Before forcing quit, this appears in the logs;

6/15/16 12:01:58.000 AM kernel[0]: process SpeechProxy[20706] thread 4454042 caught burning CPU! It used more than 50% CPU (Actual recent usage: 99%) over 180 seconds. thread lifetime cpu usage 340.237853 seconds, (241.541519 user, 98.696334 system) ledger info: balance: 90004526655 credit: 338080839156 debit: 248076312501 limit: 90000000000 (50%) period: 180000000000 time since last refill (ns): 90015230328

This looks like a framework issue, and not something I can solve directly, but I could be wrong. Anyone else having issues with sockets? Any suggestions how to proceed? I’ve kind of reached an impasse here.

Daniel_Bronson · June 15, 2016, 2:16pm

I actually got lucky walking through it in the debugger. Right when it got to TCPSocket.Flush(), the debugger went blank, and the application hung. Next time through, it worked. It seems to hit randomly. Wonderful.
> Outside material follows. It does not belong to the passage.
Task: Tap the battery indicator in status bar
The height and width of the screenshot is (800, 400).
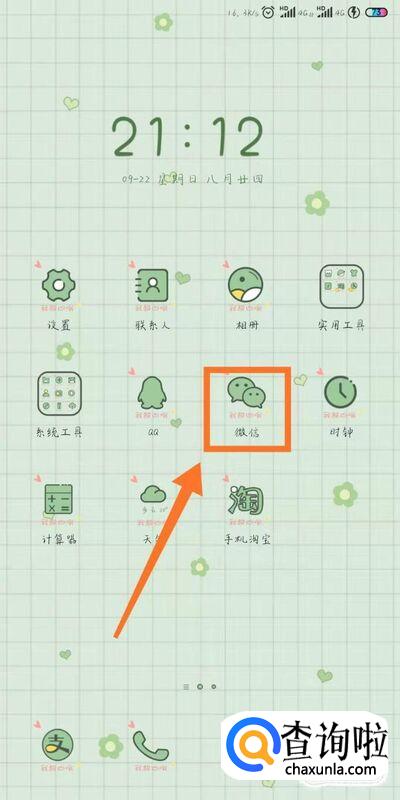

Greg_O_Lone · June 15, 2016, 5:18pm

I’ve seen this. It’s usually a re-entrancy issue. Make sure your routine for dealing with incoming data isn’t so slow that the next call of DataAvailable overlaps it.

Greg_O_Lone · June 15, 2016, 5:19pm

One way to do that is to simply use DataAvailable to put the new data onto a buffer and then use a timer to periodically look at the buffer and deal with it.
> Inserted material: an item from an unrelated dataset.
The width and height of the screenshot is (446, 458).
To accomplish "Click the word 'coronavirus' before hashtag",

Daniel_Bronson · June 15, 2016, 6:19pm

Thanks for the insight. Using timers the way you describe would require a substantial rewrite of someone else’s code. What if I try disabling background tasks during the critical part of the DataAvailable handler? Could that prevent re-entrancy?

Daniel_Bronson · June 16, 2016, 12:58pm

It’s now been running for 19 hours without incident. Prior to this, it was hanging within about 6-8 hours. I’ll keep an eye on it, but I’m going to call it solved. For the record, here’s what I did in the DataAvailable event. Where the original just did a flush and a disconnect, I added the pragmas, and used poll instead of flush;

[code]#Pragma BackgroundTasks FALSE

  me.poll
  'me.Flush
  Me.Disconnect

#Pragma BackgroundTasks TRUE
[/code]

Not sure if replacing Flush with Poll contributed to this in any way, but as long as it’s working I’m not going to mess with it.

Joe_Ranieri · June 16, 2016, 2:17pm

I wouldn’t ever bother calling Flush in this situation, so you should be fine.

Daniel_Bronson · June 16, 2016, 8:27pm

Presumably Thom McGrath originally put the Flush in there - it was his baby. A few more hours running like a champ. I’m happy with this unless it breaks again.